Repeat the listing in full. Nothing may be added or left out.
***** Input *****
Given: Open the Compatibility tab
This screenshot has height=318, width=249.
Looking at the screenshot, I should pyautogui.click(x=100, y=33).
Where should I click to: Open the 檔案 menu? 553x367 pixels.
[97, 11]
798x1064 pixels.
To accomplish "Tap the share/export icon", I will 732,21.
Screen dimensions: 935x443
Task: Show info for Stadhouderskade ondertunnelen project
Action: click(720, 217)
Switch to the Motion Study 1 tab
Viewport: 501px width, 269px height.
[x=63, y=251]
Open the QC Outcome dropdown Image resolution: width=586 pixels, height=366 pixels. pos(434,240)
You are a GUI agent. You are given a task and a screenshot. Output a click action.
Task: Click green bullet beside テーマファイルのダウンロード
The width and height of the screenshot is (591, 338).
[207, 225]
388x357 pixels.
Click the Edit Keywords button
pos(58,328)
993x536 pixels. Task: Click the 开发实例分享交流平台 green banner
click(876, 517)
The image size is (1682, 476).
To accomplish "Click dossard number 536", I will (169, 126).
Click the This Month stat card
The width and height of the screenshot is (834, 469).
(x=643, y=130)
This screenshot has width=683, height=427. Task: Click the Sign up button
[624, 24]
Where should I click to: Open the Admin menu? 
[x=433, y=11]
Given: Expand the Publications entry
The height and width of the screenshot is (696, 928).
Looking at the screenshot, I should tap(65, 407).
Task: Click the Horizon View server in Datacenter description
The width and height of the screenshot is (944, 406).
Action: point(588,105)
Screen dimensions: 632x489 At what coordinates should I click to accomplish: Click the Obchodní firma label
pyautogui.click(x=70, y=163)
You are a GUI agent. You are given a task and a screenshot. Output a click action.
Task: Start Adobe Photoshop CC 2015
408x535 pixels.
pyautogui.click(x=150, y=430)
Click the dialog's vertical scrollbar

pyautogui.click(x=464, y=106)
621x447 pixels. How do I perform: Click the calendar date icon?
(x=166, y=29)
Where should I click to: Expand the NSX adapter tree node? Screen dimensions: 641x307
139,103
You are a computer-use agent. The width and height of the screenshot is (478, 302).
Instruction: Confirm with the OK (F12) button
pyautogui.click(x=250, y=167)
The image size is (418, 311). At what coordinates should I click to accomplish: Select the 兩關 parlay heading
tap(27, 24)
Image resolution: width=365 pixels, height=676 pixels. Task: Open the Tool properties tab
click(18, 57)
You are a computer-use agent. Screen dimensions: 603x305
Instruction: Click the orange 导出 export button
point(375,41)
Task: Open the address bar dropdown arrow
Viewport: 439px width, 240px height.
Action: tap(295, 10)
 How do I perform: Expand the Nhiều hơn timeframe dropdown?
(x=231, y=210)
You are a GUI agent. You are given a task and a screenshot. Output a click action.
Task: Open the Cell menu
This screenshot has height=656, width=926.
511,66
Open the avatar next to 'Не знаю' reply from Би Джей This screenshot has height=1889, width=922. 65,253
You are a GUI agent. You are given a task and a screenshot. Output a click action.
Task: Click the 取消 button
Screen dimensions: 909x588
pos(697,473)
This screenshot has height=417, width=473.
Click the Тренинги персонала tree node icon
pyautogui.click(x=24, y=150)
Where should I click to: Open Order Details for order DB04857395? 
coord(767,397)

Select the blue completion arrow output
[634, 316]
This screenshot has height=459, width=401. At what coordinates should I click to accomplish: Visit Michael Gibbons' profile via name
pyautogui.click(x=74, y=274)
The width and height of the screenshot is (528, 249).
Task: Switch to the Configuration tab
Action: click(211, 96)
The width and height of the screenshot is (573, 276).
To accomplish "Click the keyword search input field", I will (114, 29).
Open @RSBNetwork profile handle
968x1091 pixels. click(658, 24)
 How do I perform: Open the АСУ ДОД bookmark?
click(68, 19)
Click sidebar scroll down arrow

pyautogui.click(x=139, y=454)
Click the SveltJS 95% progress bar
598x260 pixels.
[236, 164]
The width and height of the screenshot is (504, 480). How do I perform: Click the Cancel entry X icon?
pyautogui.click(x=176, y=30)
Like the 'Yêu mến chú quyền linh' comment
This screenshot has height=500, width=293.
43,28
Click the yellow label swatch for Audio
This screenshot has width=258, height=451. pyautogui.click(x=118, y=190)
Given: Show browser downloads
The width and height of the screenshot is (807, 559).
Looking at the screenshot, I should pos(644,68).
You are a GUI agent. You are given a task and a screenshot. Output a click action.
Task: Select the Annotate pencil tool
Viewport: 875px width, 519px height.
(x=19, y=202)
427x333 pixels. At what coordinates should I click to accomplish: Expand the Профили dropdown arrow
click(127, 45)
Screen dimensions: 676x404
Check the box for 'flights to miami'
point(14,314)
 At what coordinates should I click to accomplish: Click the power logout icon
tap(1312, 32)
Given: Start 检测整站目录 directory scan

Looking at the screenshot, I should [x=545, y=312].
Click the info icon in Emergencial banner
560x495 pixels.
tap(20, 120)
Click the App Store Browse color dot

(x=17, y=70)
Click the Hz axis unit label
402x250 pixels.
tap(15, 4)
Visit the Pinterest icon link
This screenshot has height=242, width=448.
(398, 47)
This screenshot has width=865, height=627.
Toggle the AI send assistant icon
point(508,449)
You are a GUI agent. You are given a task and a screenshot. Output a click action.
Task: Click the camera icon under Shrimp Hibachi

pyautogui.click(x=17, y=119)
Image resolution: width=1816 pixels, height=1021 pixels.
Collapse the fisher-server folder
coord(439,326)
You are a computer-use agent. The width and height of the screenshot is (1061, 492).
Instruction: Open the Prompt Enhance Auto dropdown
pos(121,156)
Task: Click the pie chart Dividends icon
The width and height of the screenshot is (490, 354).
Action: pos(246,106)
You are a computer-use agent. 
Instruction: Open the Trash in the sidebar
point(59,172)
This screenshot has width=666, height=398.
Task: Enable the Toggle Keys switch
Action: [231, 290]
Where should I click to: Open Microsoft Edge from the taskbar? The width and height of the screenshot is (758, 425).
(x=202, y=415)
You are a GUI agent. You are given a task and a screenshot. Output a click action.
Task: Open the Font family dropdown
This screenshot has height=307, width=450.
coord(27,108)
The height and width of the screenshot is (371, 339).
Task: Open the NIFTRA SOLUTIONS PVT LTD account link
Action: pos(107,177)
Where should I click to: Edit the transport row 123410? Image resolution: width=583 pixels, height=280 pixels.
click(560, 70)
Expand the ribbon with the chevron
*****
Written response |
Given: Open the Compatibility tab
This screenshot has height=318, width=249.
Looking at the screenshot, I should pyautogui.click(x=100, y=33).
Where should I click to: Open the 檔案 menu? 553x367 pixels.
[97, 11]
798x1064 pixels.
To accomplish "Tap the share/export icon", I will 732,21.
Screen dimensions: 935x443
Task: Show info for Stadhouderskade ondertunnelen project
Action: click(720, 217)
Switch to the Motion Study 1 tab
Viewport: 501px width, 269px height.
[x=63, y=251]
Open the QC Outcome dropdown Image resolution: width=586 pixels, height=366 pixels. pos(434,240)
You are a GUI agent. You are given a task and a screenshot. Output a click action.
Task: Click green bullet beside テーマファイルのダウンロード
The width and height of the screenshot is (591, 338).
[207, 225]
388x357 pixels.
Click the Edit Keywords button
pos(58,328)
993x536 pixels. Task: Click the 开发实例分享交流平台 green banner
click(876, 517)
The image size is (1682, 476).
To accomplish "Click dossard number 536", I will (169, 126).
Click the This Month stat card
The width and height of the screenshot is (834, 469).
(x=643, y=130)
This screenshot has width=683, height=427. Task: Click the Sign up button
[624, 24]
Where should I click to: Open the Admin menu? 
[x=433, y=11]
Given: Expand the Publications entry
The height and width of the screenshot is (696, 928).
Looking at the screenshot, I should tap(65, 407).
Task: Click the Horizon View server in Datacenter description
The width and height of the screenshot is (944, 406).
Action: point(588,105)
Screen dimensions: 632x489 At what coordinates should I click to accomplish: Click the Obchodní firma label
pyautogui.click(x=70, y=163)
You are a GUI agent. You are given a task and a screenshot. Output a click action.
Task: Start Adobe Photoshop CC 2015
408x535 pixels.
pyautogui.click(x=150, y=430)
Click the dialog's vertical scrollbar

pyautogui.click(x=464, y=106)
621x447 pixels. How do I perform: Click the calendar date icon?
(x=166, y=29)
Where should I click to: Expand the NSX adapter tree node? Screen dimensions: 641x307
139,103
You are a computer-use agent. The width and height of the screenshot is (478, 302).
Instruction: Confirm with the OK (F12) button
pyautogui.click(x=250, y=167)
The image size is (418, 311). At what coordinates should I click to accomplish: Select the 兩關 parlay heading
tap(27, 24)
Image resolution: width=365 pixels, height=676 pixels. Task: Open the Tool properties tab
click(18, 57)
You are a computer-use agent. Screen dimensions: 603x305
Instruction: Click the orange 导出 export button
point(375,41)
Task: Open the address bar dropdown arrow
Viewport: 439px width, 240px height.
Action: tap(295, 10)
 How do I perform: Expand the Nhiều hơn timeframe dropdown?
(x=231, y=210)
You are a GUI agent. You are given a task and a screenshot. Output a click action.
Task: Open the Cell menu
This screenshot has height=656, width=926.
511,66
Open the avatar next to 'Не знаю' reply from Би Джей This screenshot has height=1889, width=922. 65,253
You are a GUI agent. You are given a task and a screenshot. Output a click action.
Task: Click the 取消 button
Screen dimensions: 909x588
pos(697,473)
This screenshot has height=417, width=473.
Click the Тренинги персонала tree node icon
pyautogui.click(x=24, y=150)
Where should I click to: Open Order Details for order DB04857395? 
coord(767,397)

Select the blue completion arrow output
[634, 316]
This screenshot has height=459, width=401. At what coordinates should I click to accomplish: Visit Michael Gibbons' profile via name
pyautogui.click(x=74, y=274)
The width and height of the screenshot is (528, 249).
Task: Switch to the Configuration tab
Action: click(211, 96)
The width and height of the screenshot is (573, 276).
To accomplish "Click the keyword search input field", I will (114, 29).
Open @RSBNetwork profile handle
968x1091 pixels. click(658, 24)
 How do I perform: Open the АСУ ДОД bookmark?
click(68, 19)
Click sidebar scroll down arrow

pyautogui.click(x=139, y=454)
Click the SveltJS 95% progress bar
598x260 pixels.
[236, 164]
The width and height of the screenshot is (504, 480). How do I perform: Click the Cancel entry X icon?
pyautogui.click(x=176, y=30)
Like the 'Yêu mến chú quyền linh' comment
This screenshot has height=500, width=293.
43,28
Click the yellow label swatch for Audio
This screenshot has width=258, height=451. pyautogui.click(x=118, y=190)
Given: Show browser downloads
The width and height of the screenshot is (807, 559).
Looking at the screenshot, I should pos(644,68).
You are a GUI agent. You are given a task and a screenshot. Output a click action.
Task: Select the Annotate pencil tool
Viewport: 875px width, 519px height.
(x=19, y=202)
427x333 pixels. At what coordinates should I click to accomplish: Expand the Профили dropdown arrow
click(127, 45)
Screen dimensions: 676x404
Check the box for 'flights to miami'
point(14,314)
 At what coordinates should I click to accomplish: Click the power logout icon
tap(1312, 32)
Given: Start 检测整站目录 directory scan

Looking at the screenshot, I should [x=545, y=312].
Click the info icon in Emergencial banner
560x495 pixels.
tap(20, 120)
Click the App Store Browse color dot

(x=17, y=70)
Click the Hz axis unit label
402x250 pixels.
tap(15, 4)
Visit the Pinterest icon link
This screenshot has height=242, width=448.
(398, 47)
This screenshot has width=865, height=627.
Toggle the AI send assistant icon
point(508,449)
You are a GUI agent. You are given a task and a screenshot. Output a click action.
Task: Click the camera icon under Shrimp Hibachi

pyautogui.click(x=17, y=119)
Image resolution: width=1816 pixels, height=1021 pixels.
Collapse the fisher-server folder
coord(439,326)
You are a computer-use agent. The width and height of the screenshot is (1061, 492).
Instruction: Open the Prompt Enhance Auto dropdown
pos(121,156)
Task: Click the pie chart Dividends icon
The width and height of the screenshot is (490, 354).
Action: pos(246,106)
You are a computer-use agent. 
Instruction: Open the Trash in the sidebar
point(59,172)
This screenshot has width=666, height=398.
Task: Enable the Toggle Keys switch
Action: [231, 290]
Where should I click to: Open Microsoft Edge from the taskbar? The width and height of the screenshot is (758, 425).
(x=202, y=415)
You are a GUI agent. You are given a task and a screenshot. Output a click action.
Task: Open the Font family dropdown
This screenshot has height=307, width=450.
coord(27,108)
The height and width of the screenshot is (371, 339).
Task: Open the NIFTRA SOLUTIONS PVT LTD account link
Action: pos(107,177)
Where should I click to: Edit the transport row 123410? Image resolution: width=583 pixels, height=280 pixels.
click(560, 70)
Expand the ribbon with the chevron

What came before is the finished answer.